■ Supplied text
________

# Rural America looseing influence



## Plainsman (Jul 30, 2003)

For the past few years sportsmen sort of been getting dumped on. I have been trying to get that across without success. The reason I brought it up was that I thought sooner or later we are going to need each other more than any time in the past. Most often I have been met with "we feed the world", or called an ag basher. I would guess we could see a lot more imports than exports in the very near future. Sportsmen and landowners better decide if they are going to support each other or dump on each other. In a state like North Dakota we are all neighbors and if we want to survive we better not forget that.

The article is worth reading. To me it looks like the Obama administration is a little vindictive. I would guess states that didn't vote for him he will look for ways to punish.

For the full story: http://hosted.ap.org/dynamic/stories/U/ ... 8-08-24-10



> WASHINGTON (AP) -- Agriculture Secretary Tom Vilsack has some harsh words for rural America: It's "becoming less and less relevant," he says.
> 
> A month after an election that Democrats won even as rural parts of the country voted overwhelmingly Republican, the former Democratic governor of Iowa told farm belt leaders this past week that he's frustrated with their internecine squabbles and says they need to be more strategic in picking their political fights.

________

■ Actions to take
1 – Reproduce word for word the passage of the forum thread on rural America's influence that opens with the words containing "## Plainsman (Jul" and closes with "ways to punish.".
2 – Carry the forum thread on rural America losing influence further, picking up right after its final sentence.
The material placed after this text isn't used for anything.

■ Supplied information

________

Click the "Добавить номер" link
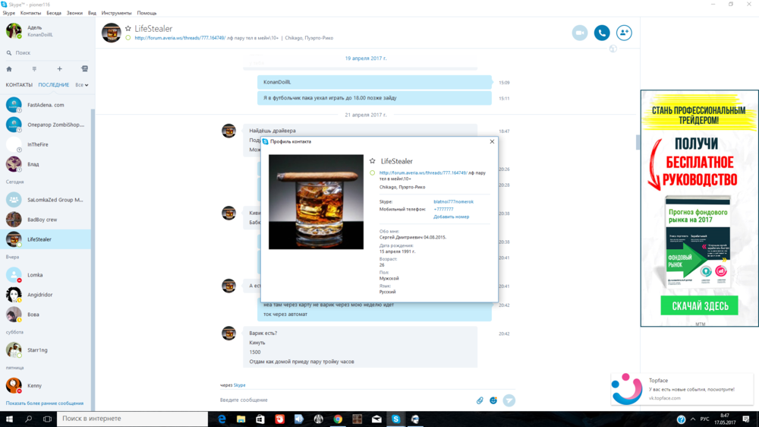This screenshot has width=759, height=427. [x=451, y=217]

________

■ Task responses
1 –
## Plainsman (Jul 30, 2003)

For the past few years sportsmen sort of been getting dumped on. I have been trying to get that across without success. The reason I brought it up was that I thought sooner or later we are going to need each other more than any time in the past. Most often I have been met with "we feed the world", or called an ag basher. I would guess we could see a lot more imports than exports in the very near future. Sportsmen and landowners better decide if they are going to support each other or dump on each other. In a state like North Dakota we are all neighbors and if we want to survive we better not forget that.

The article is worth reading. To me it looks like the Obama administration is a little vindictive. I would guess states that didn't vote for him he will look for ways to punish.

2 –
----------



## duckp (Mar 13, 2008)

Vindictive?
Certainly not this administration.I mean really,they treat people fairly don't they?
http://www.youtube.com/watch?v=bFALonjL ... ure=colike


----------



## dakotashooter2 (Oct 31, 2003)

I actually think it's good NOT to have a farm bill every now and then. It puts both sides back in touch with reality. When food prices jump consumers realize how important an affordable food supply is and a percentage of farmers, particularly big corporations, who have taken advantage of and gotten fat on the system are forced to restructure. I think many corporate farms have built themselves up to an unsustainable level on the back of farm programs, leaving them succeptible to failure with even a minor disaster. Many are just a house of cards.


----------



## blhunter3 (May 5, 2007)

They need to rename the Farm Bill to Welware and Food Stamp Bill.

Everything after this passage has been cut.